● Page extract:
——

Political Deputy Minister of Labor of the Republic of China
- Incumbent
- Assumed office 20 August 2014
- Minister: Chen Hsiung-wen
- Deputy: Kuo Fang-yu
- Preceded by: Vacant

Minister of Labor of the Republic of China (acting)
- In office 24 July 2014 – 20 August 2014
- Deputy: Kuo Fang-yu
- Preceded by: Pan Shih-wei
- Succeeded by: Chen Hsiung-wen

Political Deputy Minister of Labor of the Republic of China
- In office 17 February 2014 – 24 July 2014
- Minister: Pan Shih-wei
- Deputy: Kuo Fang-yu
- Preceded by: Position established
- Succeeded by: Vacant

Political Deputy Minister of Council of Labor Affairs of the Republic of China
- Minister: Pan Shih-wei
- Succeeded by: Position abolished

Personal details
- Born: 19 September 1959 (age 66)
- Education: National Chung Hsing University (LLB) Aix-Marseille University (LLM, PhD)

= Hao Feng-ming =

Taiwanese politician and legal scholar

Hao Feng-ming (郝鳳鳴 (Hǎo Fèngmíng); born 19 September 1959) is a Taiwanese legal scholar and politician. He has served as the Political Deputy Minister of Labor since 17 February 2014.

==Education==
Hao received his LL.B. from the National Chung Hsing University. He then earned a Master of Laws and a Ph.D. in law from Aix-Marseille University in France.

==Early career==
Hao held several positions in the academia, such as the Vice President, Professor and Dean of the Law Department at National Chung Cheng University and a lecturer at the Judges and Prosecutors Training Institute of the Ministry of Justice.

==Political career==
At the central government, he has held several positions, such as the committee of the Examination and Review of Labor Insurance Disputes of the Council of Labor Affairs, member of the Committee of the Management of National Health Insurance Fund of the Department of Health and member of the Committee on Attorney Certification Examination Review of the Ministry of Examination of the Examination Yuan.

At the regional government, he was the member of the Legal Affairs Committee of the Chiayi City Government and member of the Petition and Appeal Committee of the Taichung County Government.

——

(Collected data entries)
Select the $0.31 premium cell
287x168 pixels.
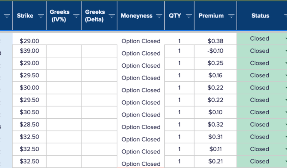215,137
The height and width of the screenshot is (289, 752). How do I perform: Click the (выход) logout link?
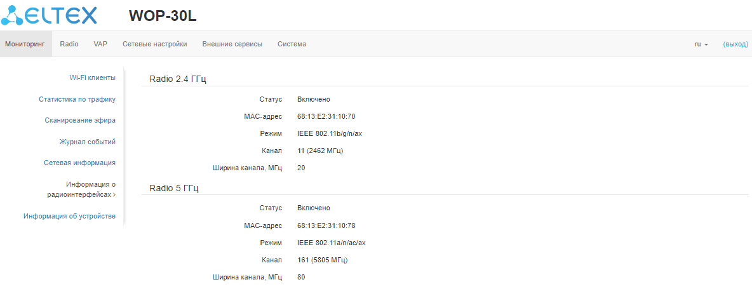[735, 44]
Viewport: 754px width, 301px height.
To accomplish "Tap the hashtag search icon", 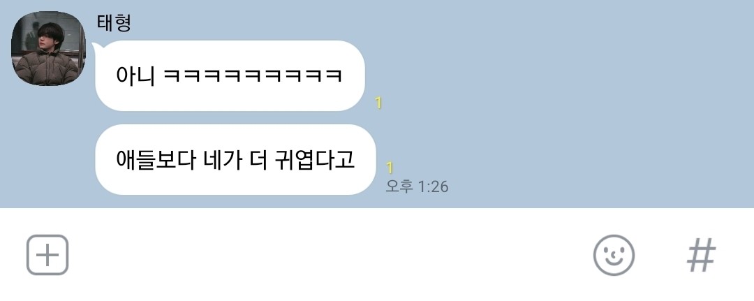I will point(701,256).
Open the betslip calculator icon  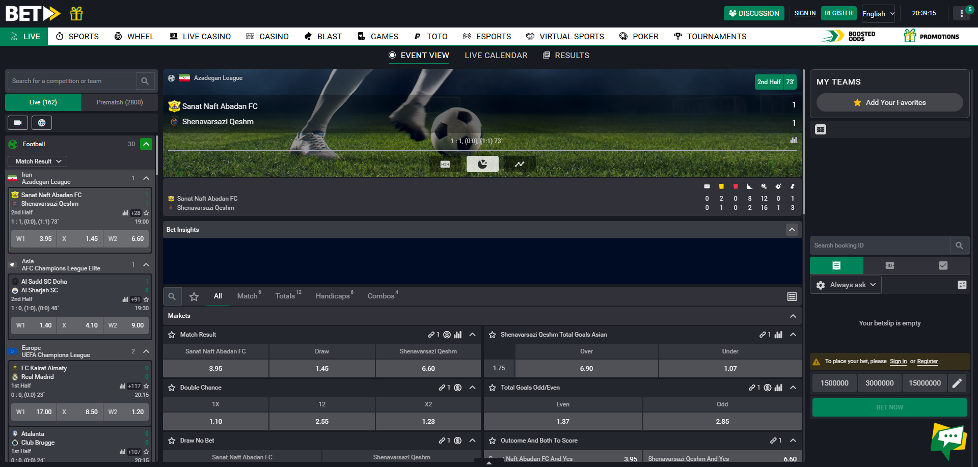pyautogui.click(x=962, y=285)
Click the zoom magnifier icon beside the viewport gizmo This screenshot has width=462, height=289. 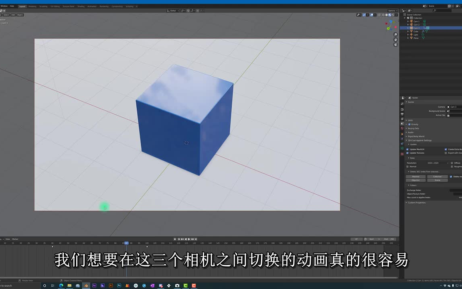[395, 35]
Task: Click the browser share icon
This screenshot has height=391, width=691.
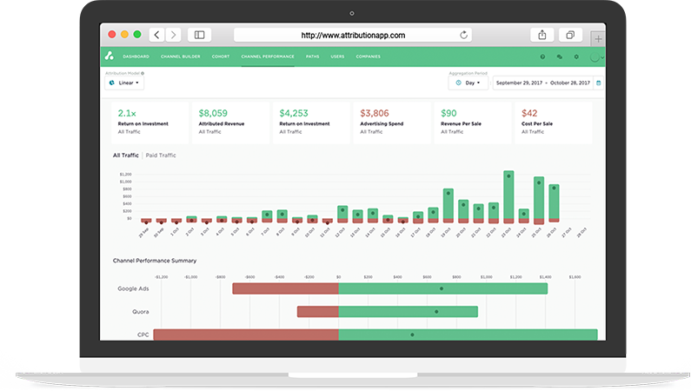Action: 542,35
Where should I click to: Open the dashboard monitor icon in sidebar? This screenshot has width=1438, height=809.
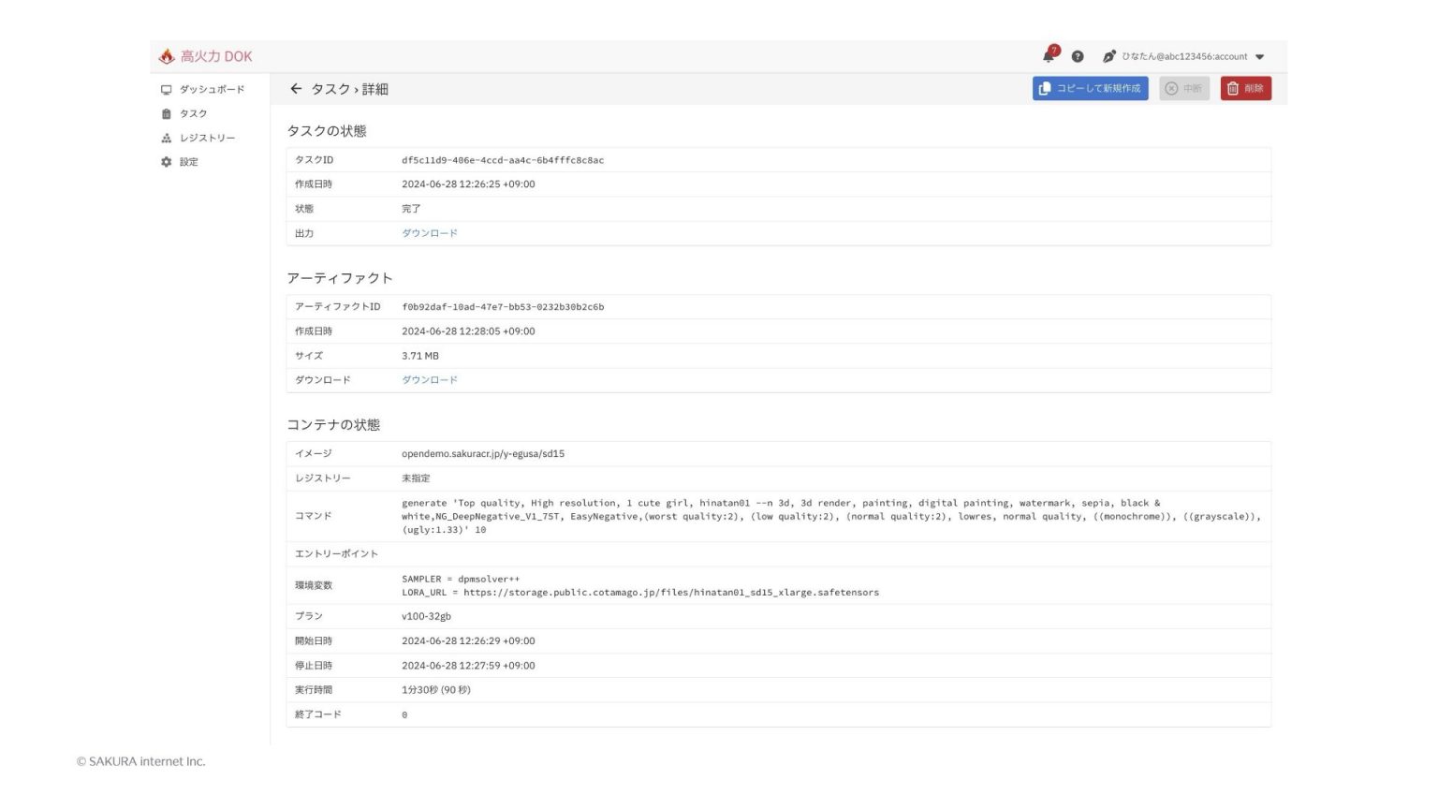coord(166,89)
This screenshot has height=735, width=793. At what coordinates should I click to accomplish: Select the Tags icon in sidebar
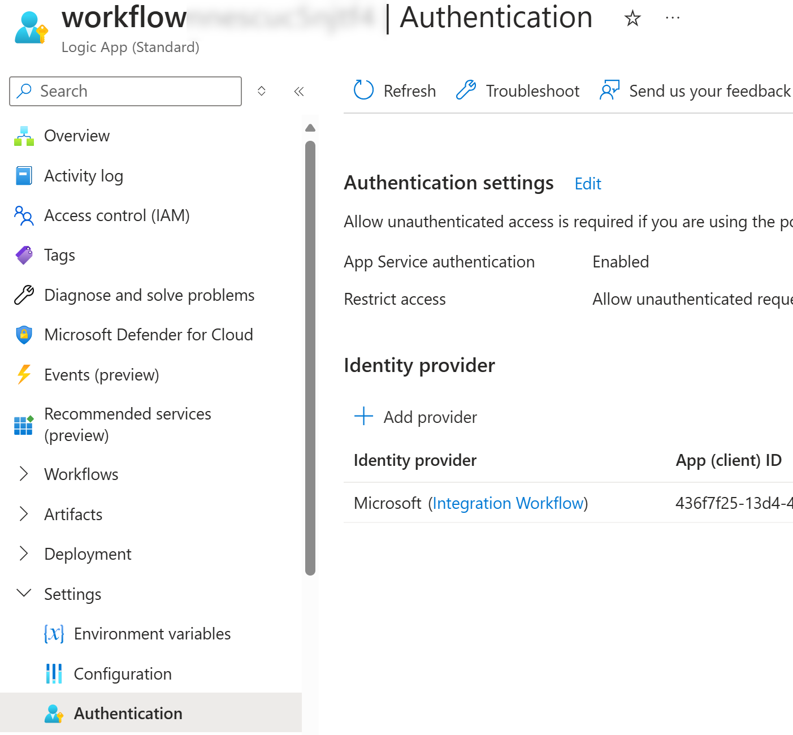pyautogui.click(x=24, y=255)
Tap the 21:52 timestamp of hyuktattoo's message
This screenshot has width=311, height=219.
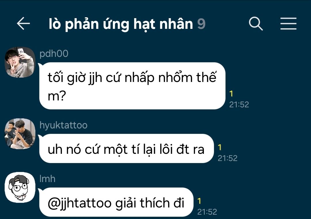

——

● Activity A:
Answer these questions from the Hao Feng-ming article:
(i) At which university in France did Hao earn his Master of Laws and Ph.D. in law?
(ii) Who preceded Hao as acting Minister of Labor?
(iii) Which county government's Petition and Appeal Committee did Hao serve on?
● Activity B:
Reproduce the Hao Feng-ming article from "Taiwanese politician and" up to and including "Ministry of Justice.".
Rely on the Hao Feng-ming article alone.

● Answer A:
(i) Aix-Marseille University
(ii) Pan Shih-wei
(iii) The Taichung County Government

● Answer B:
Taiwanese politician and legal scholar

Hao Feng-ming (郝鳳鳴 (Hǎo Fèngmíng); born 19 September 1959) is a Taiwanese legal scholar and politician. He has served as the Political Deputy Minister of Labor since 17 February 2014.

==Education==
Hao received his LL.B. from the National Chung Hsing University. He then earned a Master of Laws and a Ph.D. in law from Aix-Marseille University in France.

==Early career==
Hao held several positions in the academia, such as the Vice President, Professor and Dean of the Law Department at National Chung Cheng University and a lecturer at the Judges and Prosecutors Training Institute of the Ministry of Justice.